The children of Cripple Creek have been kidnapped!
When school buses loaded with kids go missing, the Ministry of Monsters (MOM) send their top agents, thirteen-year-old monster hunter Milo Jenkins and his ghostly sidekick, Ruby, to investigate. 
Armed with magical tools of the trade and the latest in futuristic gadgets, Milo and Ruby find themselves up against an evil mastermind determined to transform the good people of Cripple Creek into an unstoppable army of monsters!
Monster Factory is the first book in the action-packed Milo Jenkins: Monster Hunter series. If you like heart-racing action, cool gadgets, witty heroes, evil villains and stories full of things that go bump in the night, then you’ll love Monster Factory!

Friday, November 30, 2018

Interview with Patrick McNulty



Today I'd like to welcome author Partick McNulty. Tell us a little about yourself.  

Well, I grew up in Southern Ontario, Canada and I've always been a fan of dark, twisted fiction. I went to Vancouver Film School and worked with the production company called the Zanuck Co. on a script of mine called Dark Season. When that deal dissolved I converted the script into a novel called Sleepers Awake that I eventually sold to Kunati Press. About a year later Kunati Press went out of business and since then I have been writing screenplays and I have self-published a novel called The Blood Singer. As for a day job I was a medic in the Canadian Army for five years and now I am a police officer.  


That's too bad about your publisher going out of business. It's hard to have to start over again. Self publishing is a great option. What got you into writing?

I grew up in an age without the internet so streaming and Youtube were out, so I read. I loved Stephen King and Dean Koontz and Clive Barker growing up.


Which do you prefer: print books or ebooks?

I prefer print books when I'm at home but having all the digital books on my phone is super convenient and I find I get more reading done on my phone waiting in line than I usually get done at home.

Patrick, have you been given any helpful advice?

The greatest advice I've been given as a writer is that if you love writing and want to succeed, keep writing. Success always seems impossible but if you stick to it and keep learning you can accomplish any goal. And with the online communities out there to offer help every step of the way there really is goal you can't achieve if you are persistent . 
If you could travel anywhere in the world where would you go and why?
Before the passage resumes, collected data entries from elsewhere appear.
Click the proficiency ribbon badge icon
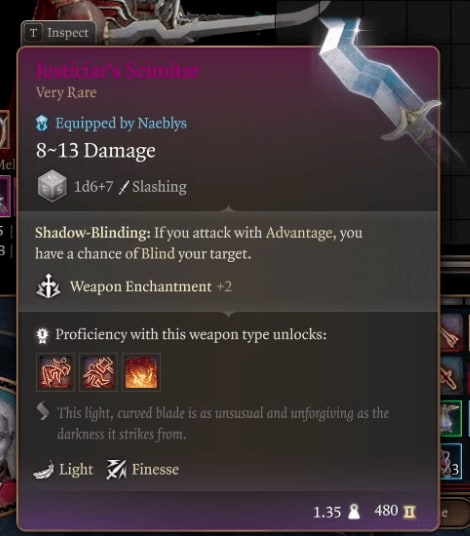 pyautogui.click(x=43, y=335)
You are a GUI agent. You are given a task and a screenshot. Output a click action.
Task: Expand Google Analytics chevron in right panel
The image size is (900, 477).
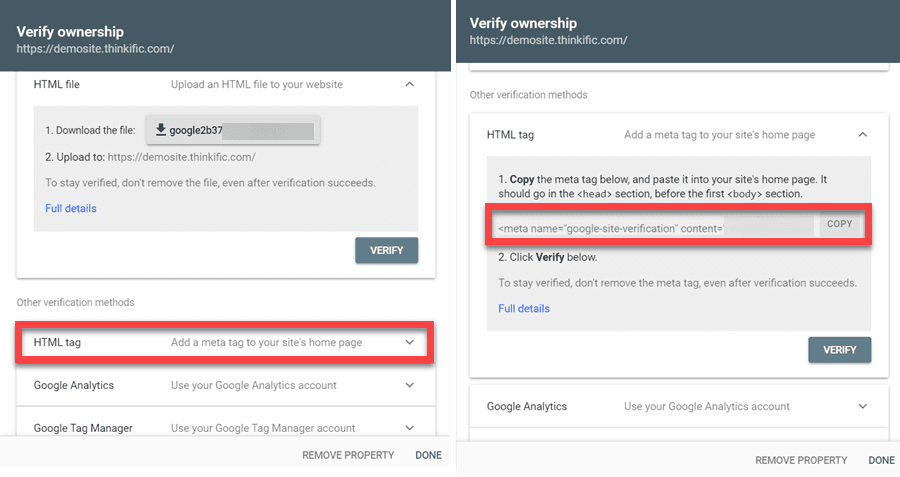point(862,407)
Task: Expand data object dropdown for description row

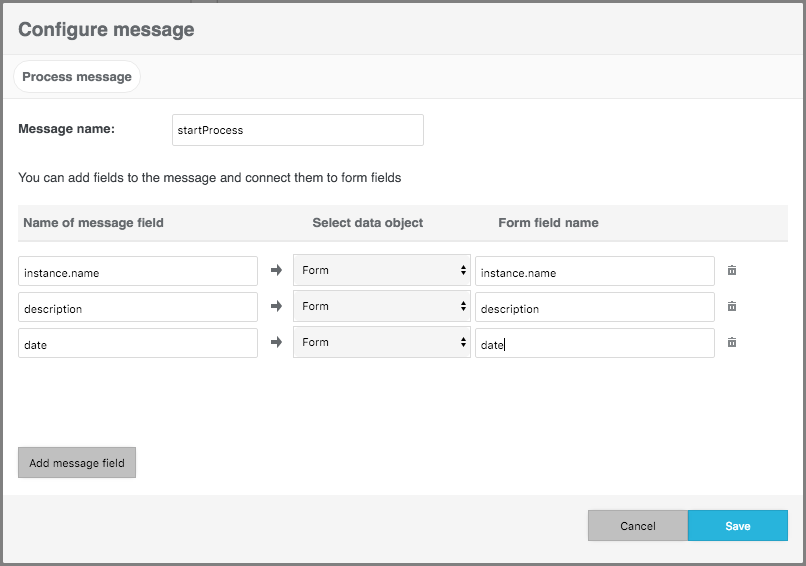Action: coord(381,307)
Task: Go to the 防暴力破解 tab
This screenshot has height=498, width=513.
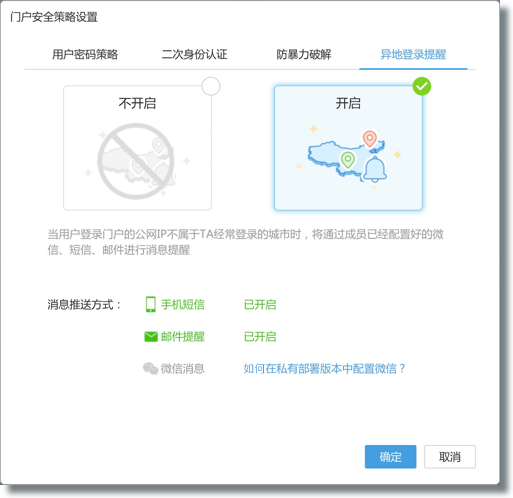Action: coord(304,54)
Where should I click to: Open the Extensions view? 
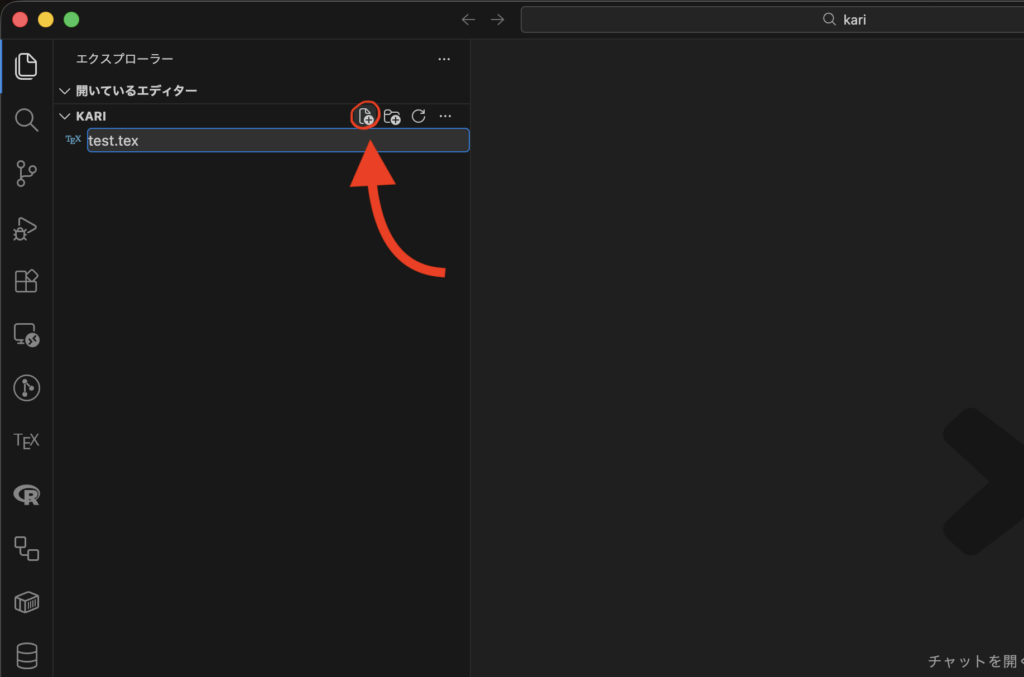[x=26, y=281]
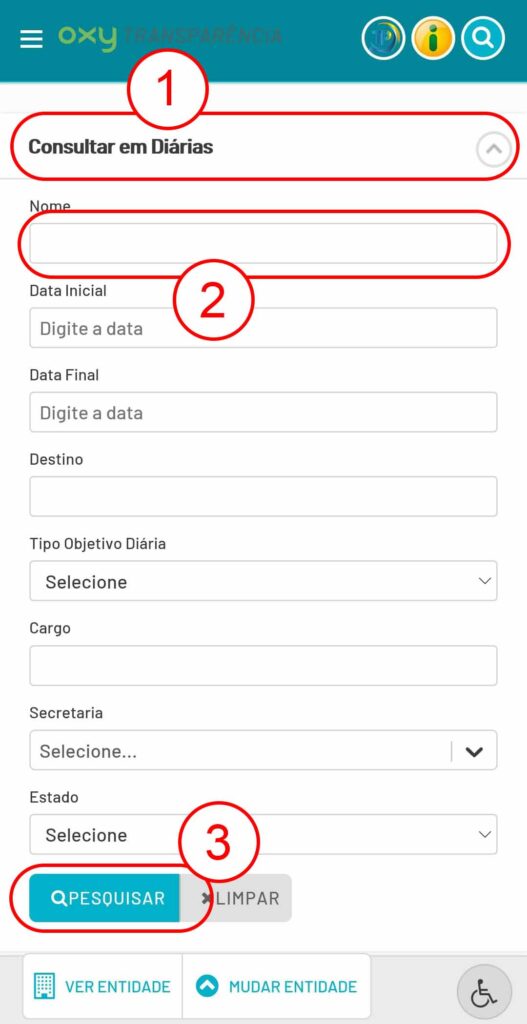Collapse the Consultar em Diárias panel

494,150
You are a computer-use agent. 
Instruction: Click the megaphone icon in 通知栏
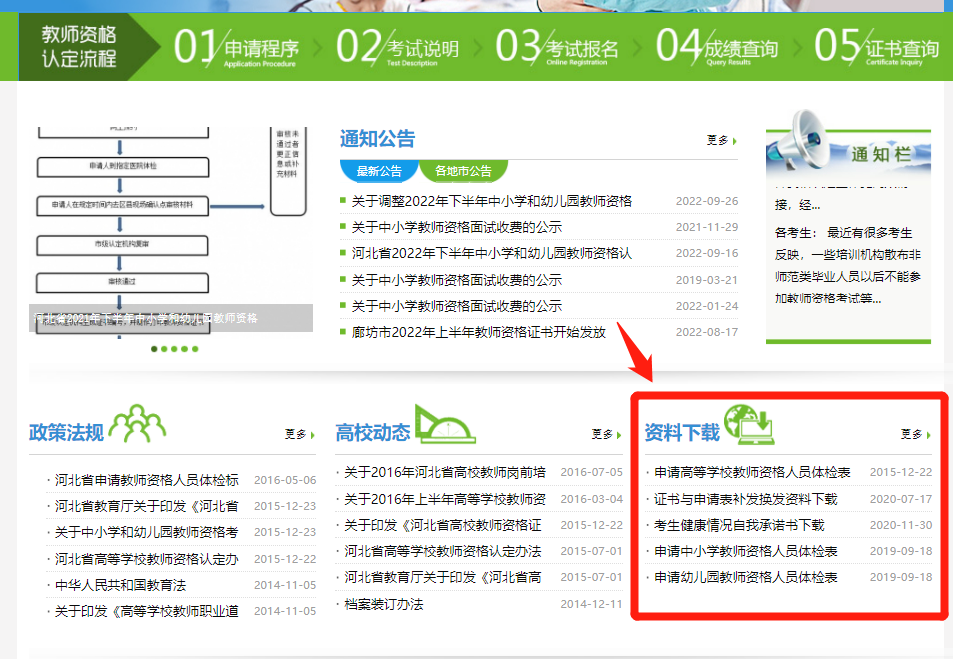coord(800,141)
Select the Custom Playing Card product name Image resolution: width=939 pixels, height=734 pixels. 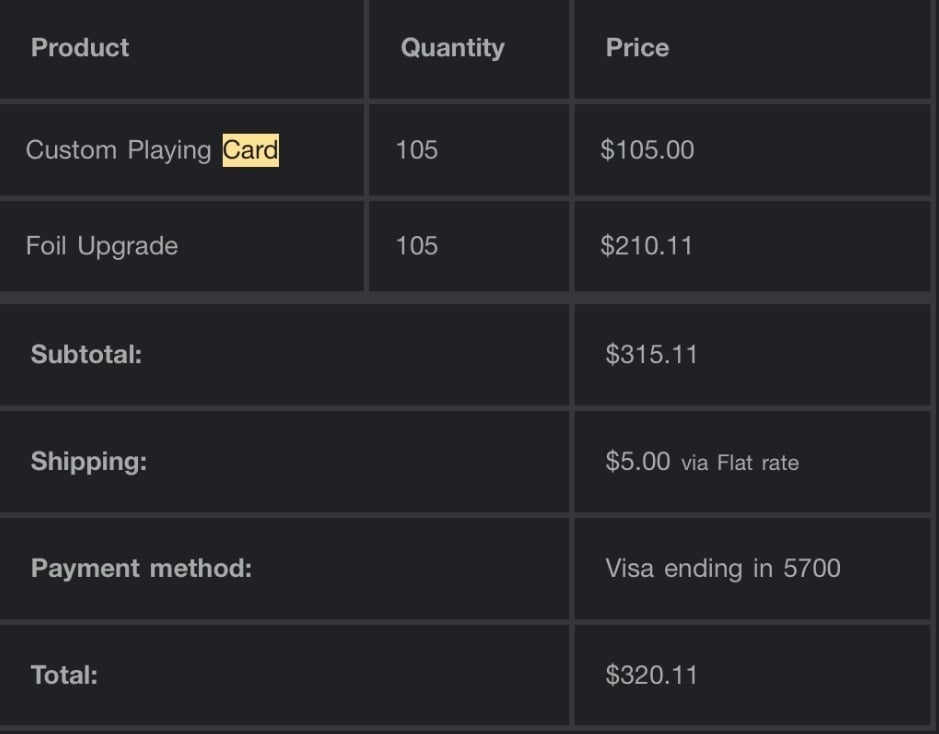pyautogui.click(x=152, y=150)
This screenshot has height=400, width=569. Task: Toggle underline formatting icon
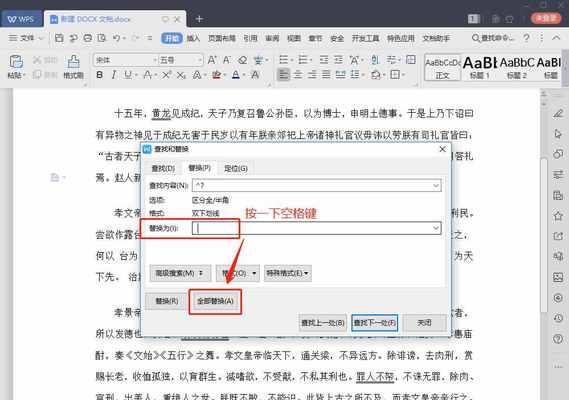(128, 75)
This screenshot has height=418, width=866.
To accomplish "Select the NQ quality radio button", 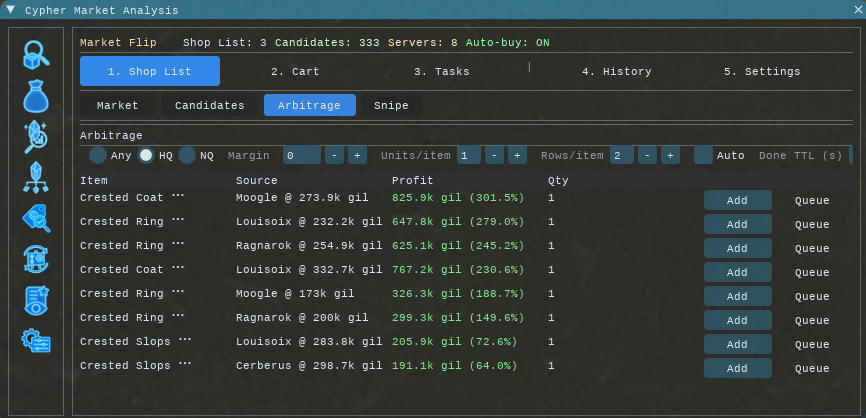I will [x=187, y=155].
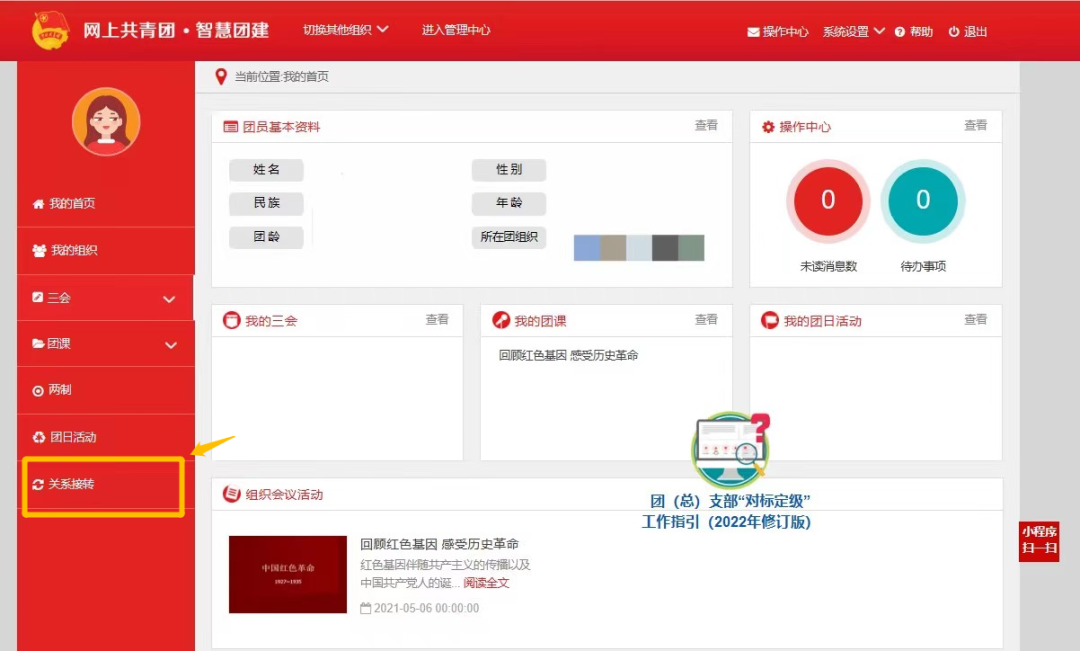Click the 帮助 help icon in header
The height and width of the screenshot is (651, 1080).
[x=900, y=32]
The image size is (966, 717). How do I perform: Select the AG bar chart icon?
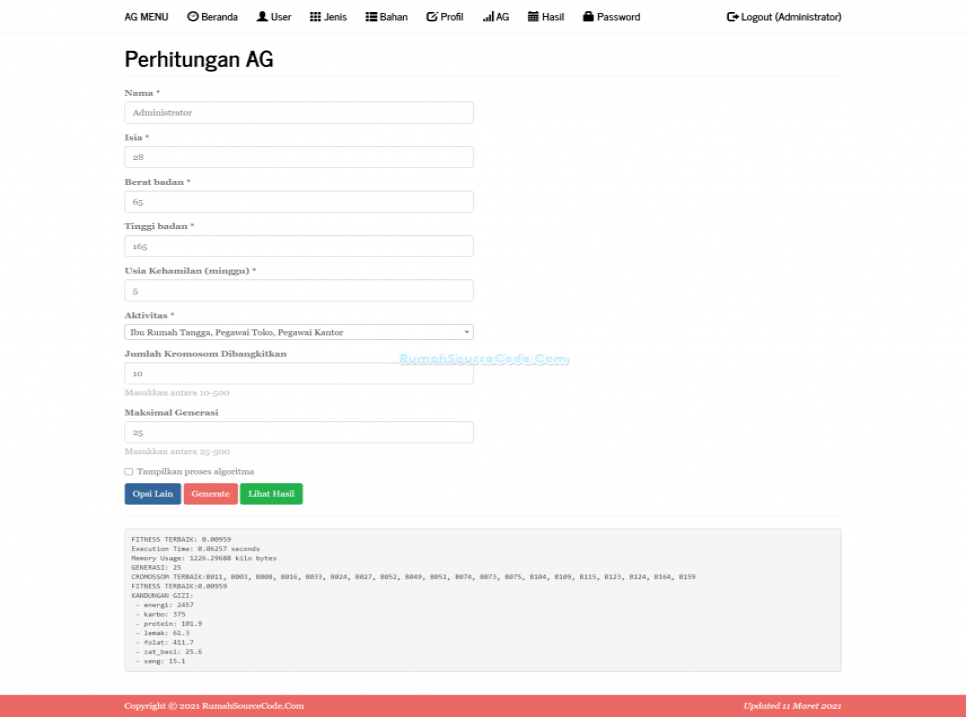[488, 16]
Currently, what are you working on?

Currently, I'm working on the Milo Jenkins: Monster Hunter series. My plan is to release a new book every month once the first one is out in stores. The first three are nearly completed, so I should be publishing the first one, Monster Factory shortly.

Wow, a book a month is ambitious.  Best of Luck. Tell us a little bit about your main characters.

My main character is a thirteen year old orphan named Milo Jenkins. He has been raised by the Ministry of Monsters (MOM) to be a monster hunter. He attends a private school of sorts called the Wychwood Academy where he learns all the tricks of the trade. While there he is assigned a partner, Ruby Sinclair. She is a ghost that helps him by collecting intelligence and assisting him while he is in the field on a mission.

Patrick, what did you find to be the easiest part of the writing process?  What is the hardest?

The easiest part of the writing process is the rough draft.  I love it because I can write really fast and not have to worry too much about grammar and punctuation, and all that jazz. The editing and proofreading is the hardest part for me. That is the only part of the job that feels like work, but in the end the work gets polished and refined and it really is crucial to the writing process.

Do you have people read your drafts before you publish?  How do you select beta readers?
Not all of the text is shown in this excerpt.